Would you retype, word for word, the line with "The image size" and each line after it to the end of the entries below, leaving the pictures out?

'''

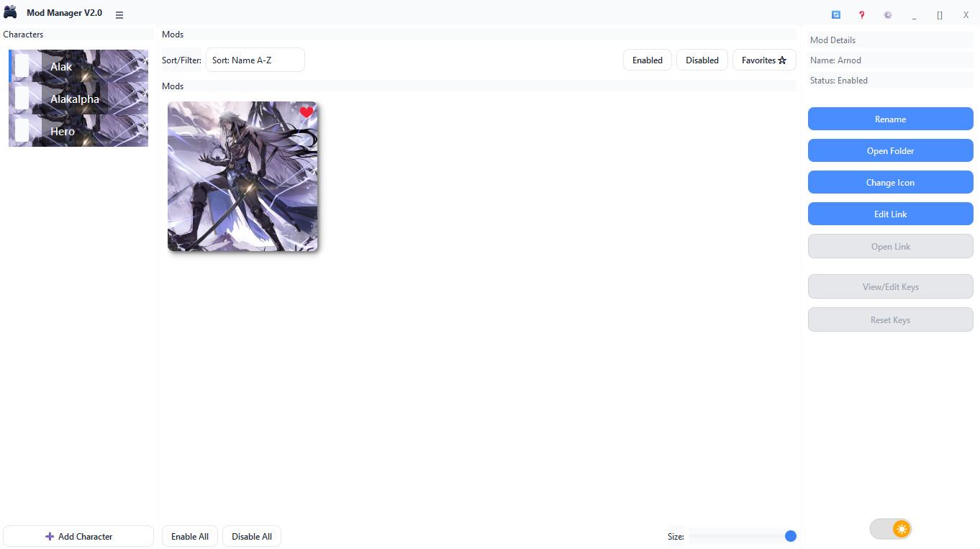Viewport: 980px width, 549px height.
Task: Open the settings gear icon
Action: click(887, 14)
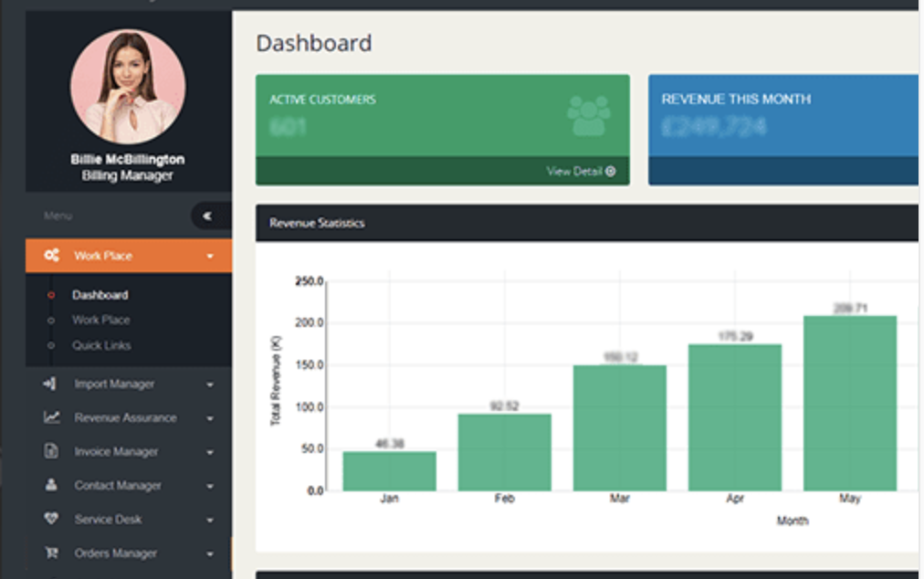
Task: Select the Dashboard bullet in submenu
Action: [x=51, y=296]
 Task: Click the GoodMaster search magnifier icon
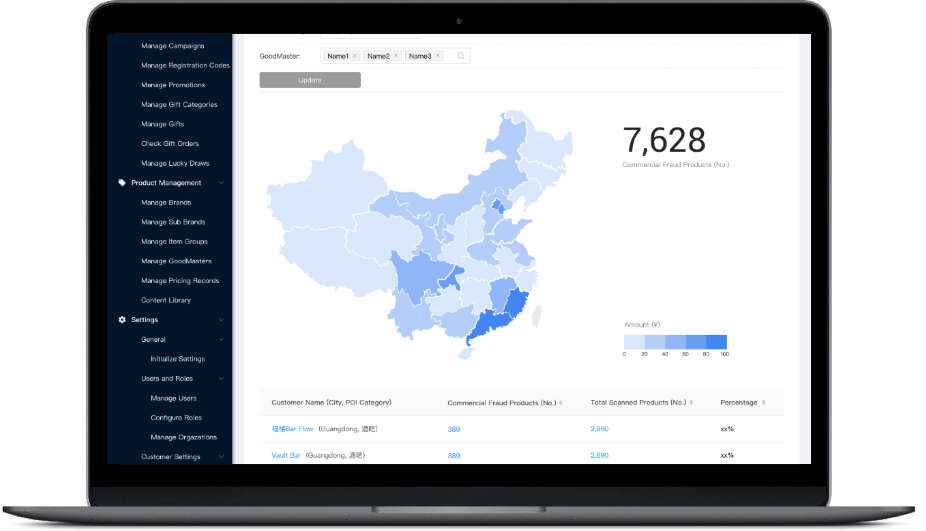(x=461, y=56)
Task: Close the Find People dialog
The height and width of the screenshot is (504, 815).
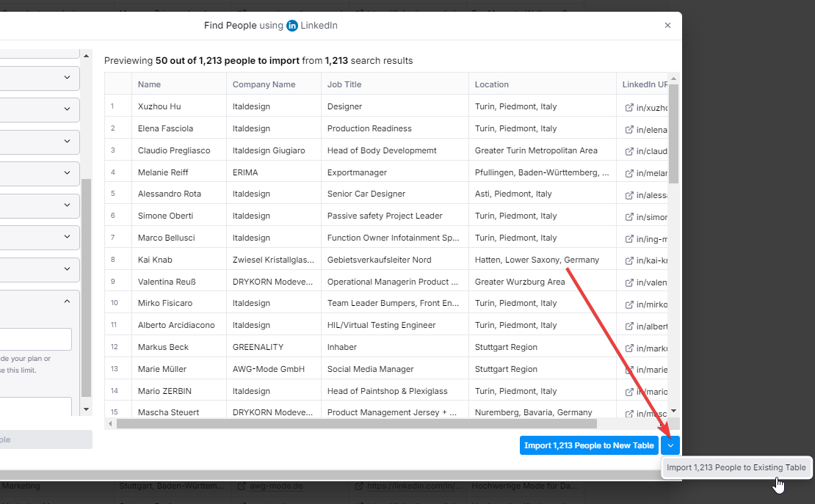Action: click(x=667, y=26)
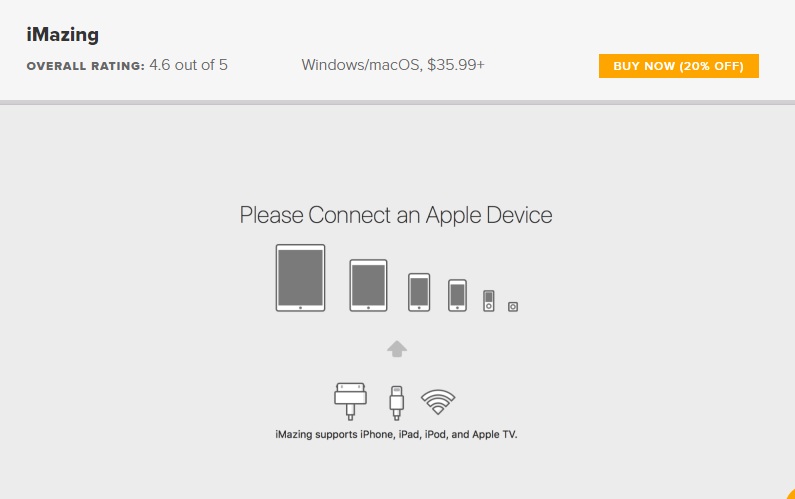Image resolution: width=795 pixels, height=499 pixels.
Task: Click the gray divider bar below header
Action: (398, 102)
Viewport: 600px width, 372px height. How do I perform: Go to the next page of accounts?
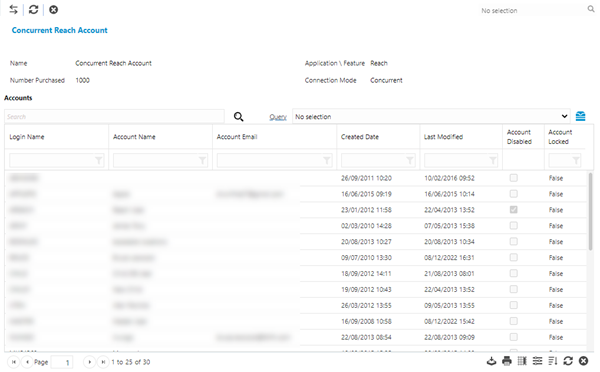[x=89, y=362]
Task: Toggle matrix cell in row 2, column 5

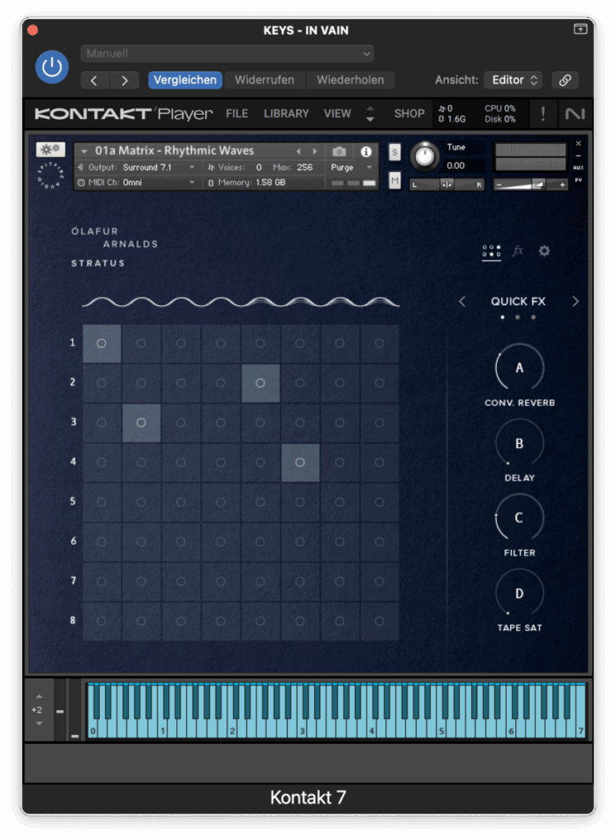Action: click(x=260, y=383)
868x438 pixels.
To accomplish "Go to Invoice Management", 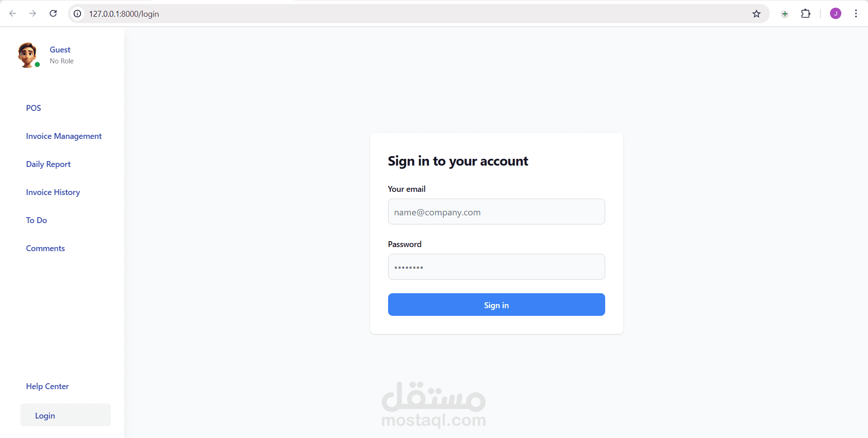I will point(64,136).
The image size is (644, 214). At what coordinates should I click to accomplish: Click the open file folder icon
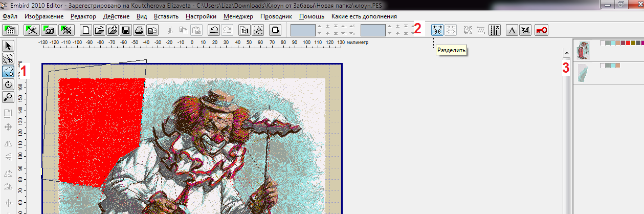[x=99, y=30]
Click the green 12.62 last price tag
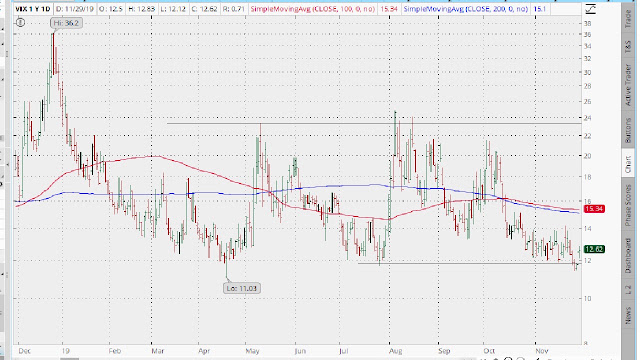This screenshot has width=640, height=360. (x=594, y=249)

'''

# Result:
The image size is (644, 214). At what coordinates should I click to accomplish: Click the open file folder icon
[x=99, y=30]
Click the green 12.62 last price tag
This screenshot has width=640, height=360. (x=594, y=249)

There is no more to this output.